Y bien que le hubiera gustado no perdérselo, me decía ayer al teléfono, entre otras cosas porque la maestra de ceremonias era Carmen Calvo, quien ya le presentó en 2019 una exposición en la Casa de la Moneda de Madrid -parte del centenar de cuadros ahora exhibidos-, valedora del grupo poético que coloreó de belleza la literatura triste de postguerra y amiga incondicional de Ginés como lo fuera de Pablo García Baena. A este lo admiró tanto que, siendo consejera de Cultura, le preparó a los 83 años, por si no vivía para verlo como así fue aunque lo rozó -falleció a los 96-, Casi un centenario en forma de libro-homenaje al gran poeta, que lo hubiera cumplido también el año que viene. Lo mismo que Julio Aumente, otro ilustre miembro del grupo que dará nombre a la archiesperada Biblioteca de los Patos, donde podrá consultarse parte del legado literario de García Baena a partir de febrero según la vicepresidenta del Gobierno, si es que su apertura no vuelve a retrasarse por enésima vez. Ojalá que en esta ocasión el anuncio oficial cristalice en hechos y Ginés -con cuya presencia para la clausura de marzo se ilusiona el comisario de la exposición, Eduardo Mármol- llegue a tiempo de ver rotulado el edificio libresco que se levanta sobre su querida rosaleda, uno de esos retazos de la Córdoba perdida que Liébana lleva incrustados en la memoria.
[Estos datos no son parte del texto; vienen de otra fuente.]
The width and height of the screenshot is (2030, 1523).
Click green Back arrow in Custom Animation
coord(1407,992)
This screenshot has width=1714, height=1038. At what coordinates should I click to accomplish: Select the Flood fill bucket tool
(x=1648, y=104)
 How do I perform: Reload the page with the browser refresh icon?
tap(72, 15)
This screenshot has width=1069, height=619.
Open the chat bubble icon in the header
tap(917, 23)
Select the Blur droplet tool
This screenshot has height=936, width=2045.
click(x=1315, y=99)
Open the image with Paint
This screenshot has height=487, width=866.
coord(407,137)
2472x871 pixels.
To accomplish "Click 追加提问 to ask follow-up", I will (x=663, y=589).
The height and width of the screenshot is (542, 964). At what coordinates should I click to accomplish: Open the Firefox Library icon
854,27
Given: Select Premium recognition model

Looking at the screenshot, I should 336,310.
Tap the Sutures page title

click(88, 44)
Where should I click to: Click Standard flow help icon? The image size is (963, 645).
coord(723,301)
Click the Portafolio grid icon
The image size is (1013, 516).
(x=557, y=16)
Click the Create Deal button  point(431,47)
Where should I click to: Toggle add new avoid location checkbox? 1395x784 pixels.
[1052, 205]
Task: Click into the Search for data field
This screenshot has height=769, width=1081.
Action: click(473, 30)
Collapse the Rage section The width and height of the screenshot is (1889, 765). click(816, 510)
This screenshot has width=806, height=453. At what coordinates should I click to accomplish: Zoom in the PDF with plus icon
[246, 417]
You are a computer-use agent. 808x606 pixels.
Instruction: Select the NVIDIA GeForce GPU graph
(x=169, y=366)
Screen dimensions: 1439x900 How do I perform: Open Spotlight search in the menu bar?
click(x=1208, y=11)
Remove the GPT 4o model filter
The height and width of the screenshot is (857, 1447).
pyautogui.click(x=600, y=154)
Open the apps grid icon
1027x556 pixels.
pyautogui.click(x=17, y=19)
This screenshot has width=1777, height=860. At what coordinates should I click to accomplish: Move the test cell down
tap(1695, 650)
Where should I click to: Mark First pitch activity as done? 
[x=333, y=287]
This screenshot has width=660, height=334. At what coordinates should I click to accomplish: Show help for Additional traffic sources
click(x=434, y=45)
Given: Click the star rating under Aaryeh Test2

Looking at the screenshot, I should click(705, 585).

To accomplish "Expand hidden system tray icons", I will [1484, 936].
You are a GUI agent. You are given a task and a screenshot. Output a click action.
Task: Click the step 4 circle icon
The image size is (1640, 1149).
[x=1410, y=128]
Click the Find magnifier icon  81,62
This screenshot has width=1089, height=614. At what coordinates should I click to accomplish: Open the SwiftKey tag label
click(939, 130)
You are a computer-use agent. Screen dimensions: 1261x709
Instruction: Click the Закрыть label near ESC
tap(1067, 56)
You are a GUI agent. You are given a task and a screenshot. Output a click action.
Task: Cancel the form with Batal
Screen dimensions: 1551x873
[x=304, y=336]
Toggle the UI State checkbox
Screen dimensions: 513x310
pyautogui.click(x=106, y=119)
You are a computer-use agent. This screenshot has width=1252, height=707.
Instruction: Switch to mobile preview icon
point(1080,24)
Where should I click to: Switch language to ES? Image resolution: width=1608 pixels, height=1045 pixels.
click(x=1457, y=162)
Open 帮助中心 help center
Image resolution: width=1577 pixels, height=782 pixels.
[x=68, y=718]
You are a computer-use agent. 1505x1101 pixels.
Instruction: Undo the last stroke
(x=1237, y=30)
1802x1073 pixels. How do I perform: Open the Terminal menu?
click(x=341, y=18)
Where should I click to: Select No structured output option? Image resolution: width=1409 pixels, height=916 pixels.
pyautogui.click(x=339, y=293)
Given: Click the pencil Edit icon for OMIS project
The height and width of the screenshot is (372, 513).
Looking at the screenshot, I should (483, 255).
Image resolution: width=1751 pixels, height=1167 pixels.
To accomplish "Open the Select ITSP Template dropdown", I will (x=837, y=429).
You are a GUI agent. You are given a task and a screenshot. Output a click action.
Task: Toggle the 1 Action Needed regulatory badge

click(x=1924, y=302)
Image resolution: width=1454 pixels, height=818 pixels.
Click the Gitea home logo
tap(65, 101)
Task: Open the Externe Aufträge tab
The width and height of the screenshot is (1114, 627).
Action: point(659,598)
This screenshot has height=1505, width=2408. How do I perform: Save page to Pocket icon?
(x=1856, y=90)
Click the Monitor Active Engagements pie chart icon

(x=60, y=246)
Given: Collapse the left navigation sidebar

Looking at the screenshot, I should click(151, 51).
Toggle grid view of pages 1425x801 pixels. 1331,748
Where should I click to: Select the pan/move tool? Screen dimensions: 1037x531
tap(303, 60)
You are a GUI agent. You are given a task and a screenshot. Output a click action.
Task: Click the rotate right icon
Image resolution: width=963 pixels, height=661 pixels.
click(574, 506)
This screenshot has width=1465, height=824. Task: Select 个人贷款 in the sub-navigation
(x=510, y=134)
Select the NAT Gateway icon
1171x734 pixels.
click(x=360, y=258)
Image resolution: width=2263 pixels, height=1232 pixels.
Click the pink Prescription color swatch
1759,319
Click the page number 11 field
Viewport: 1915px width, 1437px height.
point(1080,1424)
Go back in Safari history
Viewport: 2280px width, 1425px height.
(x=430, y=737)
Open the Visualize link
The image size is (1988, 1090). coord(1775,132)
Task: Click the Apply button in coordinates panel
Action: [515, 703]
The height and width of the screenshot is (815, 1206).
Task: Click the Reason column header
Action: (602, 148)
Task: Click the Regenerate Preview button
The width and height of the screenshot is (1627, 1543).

Pero este espíritu libre, cercano y ausente, cálido y escurridizo, no cree en nostalgias y mucho menos en duelos. Saborea el néctar de la vida según toca en cada momento. No añora las tertulias entre amigos y las ilustraciones para la revista Cántico; ni sus jóvenes correrías artístico-amorosas por el mundo. Tampoco echa de menos la época dorada de los setenta, ya con renombre en Madrid, en que fue centro de la Academia Invisible, como él llamaba con su guasa habitual a los guateques de intelectuales y gentes de la farándula que montaba en su casa. Allí, travieso y genial, lo mismo pintaba que escribía, bailaba o cocinaba -si no hacía todo al mismo tiempo- para la corte celestial que lo aplaudía sin descanso. A este clásico sin edad afincado a su pesar en la vanguardia le gusta poco recordar, y nada hablar del futuro. Se enfada si le preguntas por el centenario y la posteridad y lo más que responde filosófico es que lo que diga hoy no vale para mañana porque «todo cambia y todo se desvanece». «El no creer en el compromiso y la permanencia -concluye- me hace sentir más vivo». Que así sea.